## Material supplied
###

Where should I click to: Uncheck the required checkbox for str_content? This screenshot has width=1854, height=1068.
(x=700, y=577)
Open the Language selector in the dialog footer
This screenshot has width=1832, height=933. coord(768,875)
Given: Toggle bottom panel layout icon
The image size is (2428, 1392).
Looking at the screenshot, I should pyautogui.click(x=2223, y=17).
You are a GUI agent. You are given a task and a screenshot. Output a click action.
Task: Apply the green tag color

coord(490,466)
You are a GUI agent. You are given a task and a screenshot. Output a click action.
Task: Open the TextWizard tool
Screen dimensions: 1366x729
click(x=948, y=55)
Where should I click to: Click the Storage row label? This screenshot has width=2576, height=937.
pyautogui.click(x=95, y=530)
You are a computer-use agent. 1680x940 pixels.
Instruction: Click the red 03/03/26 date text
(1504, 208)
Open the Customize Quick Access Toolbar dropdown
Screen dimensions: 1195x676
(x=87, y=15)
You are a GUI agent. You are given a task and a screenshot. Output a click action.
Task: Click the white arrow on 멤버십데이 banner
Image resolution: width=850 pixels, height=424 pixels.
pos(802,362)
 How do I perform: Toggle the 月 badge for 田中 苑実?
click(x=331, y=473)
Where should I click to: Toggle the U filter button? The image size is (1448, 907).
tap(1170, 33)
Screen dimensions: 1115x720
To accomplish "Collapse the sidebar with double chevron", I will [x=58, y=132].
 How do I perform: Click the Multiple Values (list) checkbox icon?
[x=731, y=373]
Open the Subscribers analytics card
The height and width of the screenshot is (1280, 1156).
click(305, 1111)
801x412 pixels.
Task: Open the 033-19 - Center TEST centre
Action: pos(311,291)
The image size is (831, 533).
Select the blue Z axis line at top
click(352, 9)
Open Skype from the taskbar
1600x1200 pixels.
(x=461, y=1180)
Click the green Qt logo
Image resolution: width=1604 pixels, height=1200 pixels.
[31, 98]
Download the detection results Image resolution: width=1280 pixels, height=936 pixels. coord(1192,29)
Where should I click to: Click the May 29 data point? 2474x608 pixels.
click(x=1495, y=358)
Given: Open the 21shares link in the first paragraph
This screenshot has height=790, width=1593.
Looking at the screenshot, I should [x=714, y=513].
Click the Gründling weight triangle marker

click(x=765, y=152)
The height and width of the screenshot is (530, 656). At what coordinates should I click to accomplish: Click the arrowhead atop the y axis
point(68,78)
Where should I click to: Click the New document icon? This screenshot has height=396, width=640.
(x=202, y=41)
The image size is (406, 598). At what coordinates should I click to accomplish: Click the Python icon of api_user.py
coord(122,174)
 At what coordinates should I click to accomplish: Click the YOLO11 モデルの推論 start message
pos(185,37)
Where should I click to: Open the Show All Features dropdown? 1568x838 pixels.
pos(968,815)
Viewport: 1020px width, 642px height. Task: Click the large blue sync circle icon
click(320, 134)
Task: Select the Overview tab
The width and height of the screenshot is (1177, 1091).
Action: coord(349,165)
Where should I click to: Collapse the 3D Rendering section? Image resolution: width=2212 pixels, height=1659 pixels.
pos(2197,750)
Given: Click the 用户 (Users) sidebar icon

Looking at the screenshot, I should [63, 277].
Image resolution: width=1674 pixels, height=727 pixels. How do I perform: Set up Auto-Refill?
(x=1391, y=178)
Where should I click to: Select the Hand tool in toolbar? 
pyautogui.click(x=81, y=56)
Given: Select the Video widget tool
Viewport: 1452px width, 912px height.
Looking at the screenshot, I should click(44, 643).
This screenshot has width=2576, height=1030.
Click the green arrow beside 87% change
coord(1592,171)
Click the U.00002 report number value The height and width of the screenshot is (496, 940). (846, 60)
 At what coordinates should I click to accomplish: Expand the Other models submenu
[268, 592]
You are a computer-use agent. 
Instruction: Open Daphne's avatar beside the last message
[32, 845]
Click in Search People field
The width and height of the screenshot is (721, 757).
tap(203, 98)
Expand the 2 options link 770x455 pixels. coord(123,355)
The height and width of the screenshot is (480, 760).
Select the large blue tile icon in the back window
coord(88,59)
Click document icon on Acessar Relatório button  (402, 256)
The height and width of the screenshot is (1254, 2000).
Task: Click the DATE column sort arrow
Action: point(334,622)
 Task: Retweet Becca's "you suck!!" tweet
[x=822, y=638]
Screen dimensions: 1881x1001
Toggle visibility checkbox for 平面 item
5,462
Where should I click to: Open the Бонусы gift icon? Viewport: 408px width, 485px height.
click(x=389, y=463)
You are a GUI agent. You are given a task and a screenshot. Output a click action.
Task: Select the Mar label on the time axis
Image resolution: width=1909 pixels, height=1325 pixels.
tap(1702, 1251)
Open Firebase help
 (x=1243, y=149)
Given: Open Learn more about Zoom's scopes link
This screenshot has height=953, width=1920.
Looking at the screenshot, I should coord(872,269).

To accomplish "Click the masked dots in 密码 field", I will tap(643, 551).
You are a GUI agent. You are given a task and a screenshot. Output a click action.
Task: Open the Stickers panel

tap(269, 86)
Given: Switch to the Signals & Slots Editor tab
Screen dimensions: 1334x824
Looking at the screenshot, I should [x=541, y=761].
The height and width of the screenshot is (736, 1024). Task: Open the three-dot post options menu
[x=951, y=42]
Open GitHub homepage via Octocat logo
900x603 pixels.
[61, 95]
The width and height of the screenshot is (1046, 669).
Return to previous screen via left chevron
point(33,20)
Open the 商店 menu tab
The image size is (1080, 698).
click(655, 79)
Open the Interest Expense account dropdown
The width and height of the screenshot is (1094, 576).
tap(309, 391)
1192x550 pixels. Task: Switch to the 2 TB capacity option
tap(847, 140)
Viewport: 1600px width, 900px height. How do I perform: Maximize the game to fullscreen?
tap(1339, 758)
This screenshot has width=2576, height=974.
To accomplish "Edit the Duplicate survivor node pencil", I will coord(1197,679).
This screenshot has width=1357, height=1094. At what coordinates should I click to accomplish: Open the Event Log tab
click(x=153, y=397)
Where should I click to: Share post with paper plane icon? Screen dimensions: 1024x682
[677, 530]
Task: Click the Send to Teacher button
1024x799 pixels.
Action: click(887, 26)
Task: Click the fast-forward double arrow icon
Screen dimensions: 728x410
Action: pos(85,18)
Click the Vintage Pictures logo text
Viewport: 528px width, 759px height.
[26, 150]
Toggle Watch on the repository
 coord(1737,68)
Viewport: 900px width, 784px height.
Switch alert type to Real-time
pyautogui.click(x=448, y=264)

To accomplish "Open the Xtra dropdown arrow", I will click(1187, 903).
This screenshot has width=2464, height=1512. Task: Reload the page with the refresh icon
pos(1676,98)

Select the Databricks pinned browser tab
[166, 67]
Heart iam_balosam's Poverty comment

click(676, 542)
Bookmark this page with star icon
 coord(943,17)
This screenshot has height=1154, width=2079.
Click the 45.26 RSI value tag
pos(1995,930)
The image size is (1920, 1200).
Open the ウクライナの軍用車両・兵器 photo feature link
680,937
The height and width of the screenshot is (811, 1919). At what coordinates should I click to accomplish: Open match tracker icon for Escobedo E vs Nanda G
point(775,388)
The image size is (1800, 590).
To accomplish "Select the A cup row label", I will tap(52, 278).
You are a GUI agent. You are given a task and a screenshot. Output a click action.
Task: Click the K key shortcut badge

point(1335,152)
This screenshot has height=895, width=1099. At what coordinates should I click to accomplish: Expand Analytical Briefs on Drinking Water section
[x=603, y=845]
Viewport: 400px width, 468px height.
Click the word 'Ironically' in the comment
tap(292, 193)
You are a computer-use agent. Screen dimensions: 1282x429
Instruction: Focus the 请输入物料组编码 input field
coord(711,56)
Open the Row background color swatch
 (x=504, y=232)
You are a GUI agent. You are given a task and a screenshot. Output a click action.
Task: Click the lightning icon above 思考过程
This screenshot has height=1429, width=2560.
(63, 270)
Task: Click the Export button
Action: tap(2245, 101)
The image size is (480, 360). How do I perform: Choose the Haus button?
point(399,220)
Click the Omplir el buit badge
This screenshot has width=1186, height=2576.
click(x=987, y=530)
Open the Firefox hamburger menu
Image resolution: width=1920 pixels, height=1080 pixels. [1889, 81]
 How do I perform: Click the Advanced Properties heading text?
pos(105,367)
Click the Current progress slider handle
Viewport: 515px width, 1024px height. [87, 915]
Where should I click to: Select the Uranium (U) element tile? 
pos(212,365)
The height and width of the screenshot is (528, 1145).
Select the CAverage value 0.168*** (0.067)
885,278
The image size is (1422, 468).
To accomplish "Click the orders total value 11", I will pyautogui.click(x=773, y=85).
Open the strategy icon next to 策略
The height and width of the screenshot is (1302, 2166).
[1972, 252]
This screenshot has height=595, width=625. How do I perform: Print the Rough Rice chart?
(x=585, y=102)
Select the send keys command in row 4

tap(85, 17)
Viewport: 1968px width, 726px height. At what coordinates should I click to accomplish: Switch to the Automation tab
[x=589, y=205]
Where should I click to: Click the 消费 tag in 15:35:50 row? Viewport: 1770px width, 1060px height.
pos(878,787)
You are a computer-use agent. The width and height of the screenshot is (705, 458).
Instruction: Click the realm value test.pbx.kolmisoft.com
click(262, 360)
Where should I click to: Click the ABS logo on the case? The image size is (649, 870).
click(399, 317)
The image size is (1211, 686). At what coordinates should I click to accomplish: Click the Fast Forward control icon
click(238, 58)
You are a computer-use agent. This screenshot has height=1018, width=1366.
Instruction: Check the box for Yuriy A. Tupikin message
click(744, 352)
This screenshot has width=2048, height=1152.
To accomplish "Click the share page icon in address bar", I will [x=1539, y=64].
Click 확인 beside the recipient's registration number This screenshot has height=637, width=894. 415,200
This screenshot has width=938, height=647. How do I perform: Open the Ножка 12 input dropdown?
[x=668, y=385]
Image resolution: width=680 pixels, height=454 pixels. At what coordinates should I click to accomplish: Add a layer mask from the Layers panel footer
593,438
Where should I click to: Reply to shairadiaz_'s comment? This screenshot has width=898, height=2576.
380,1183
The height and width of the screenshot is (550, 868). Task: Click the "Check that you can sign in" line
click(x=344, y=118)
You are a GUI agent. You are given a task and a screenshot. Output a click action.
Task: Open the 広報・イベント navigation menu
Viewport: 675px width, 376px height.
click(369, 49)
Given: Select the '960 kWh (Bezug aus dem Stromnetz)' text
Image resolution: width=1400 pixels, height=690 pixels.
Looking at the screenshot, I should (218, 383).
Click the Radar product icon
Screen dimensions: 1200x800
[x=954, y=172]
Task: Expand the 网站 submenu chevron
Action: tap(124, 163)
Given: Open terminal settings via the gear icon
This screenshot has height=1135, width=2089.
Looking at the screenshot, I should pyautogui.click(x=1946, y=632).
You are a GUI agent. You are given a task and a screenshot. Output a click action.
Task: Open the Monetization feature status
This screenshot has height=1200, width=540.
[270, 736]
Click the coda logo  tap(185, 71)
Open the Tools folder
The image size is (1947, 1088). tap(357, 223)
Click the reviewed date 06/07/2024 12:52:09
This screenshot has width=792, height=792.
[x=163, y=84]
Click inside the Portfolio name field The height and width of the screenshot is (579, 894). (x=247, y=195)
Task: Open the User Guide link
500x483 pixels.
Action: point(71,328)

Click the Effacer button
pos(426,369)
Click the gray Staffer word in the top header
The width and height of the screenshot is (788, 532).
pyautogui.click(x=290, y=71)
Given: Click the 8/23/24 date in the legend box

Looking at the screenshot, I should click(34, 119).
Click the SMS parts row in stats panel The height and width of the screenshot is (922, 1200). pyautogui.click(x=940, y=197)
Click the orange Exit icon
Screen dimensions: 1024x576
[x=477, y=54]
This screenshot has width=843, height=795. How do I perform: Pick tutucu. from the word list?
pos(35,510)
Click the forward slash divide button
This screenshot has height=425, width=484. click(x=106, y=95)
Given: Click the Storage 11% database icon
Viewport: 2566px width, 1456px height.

###

## Work instructions
Could you change "green" to "blue" in the records, starting at the line that has "Open the Language" and stopping after the line that has "coord(490,466)"? Give back only those lines, with everything else left as it is.

## Result of the task
Open the Language selector in the dialog footer
This screenshot has width=1832, height=933. coord(768,875)
Given: Toggle bottom panel layout icon
The image size is (2428, 1392).
Looking at the screenshot, I should pyautogui.click(x=2223, y=17).
You are a GUI agent. You are given a task and a screenshot. Output a click action.
Task: Apply the blue tag color

coord(490,466)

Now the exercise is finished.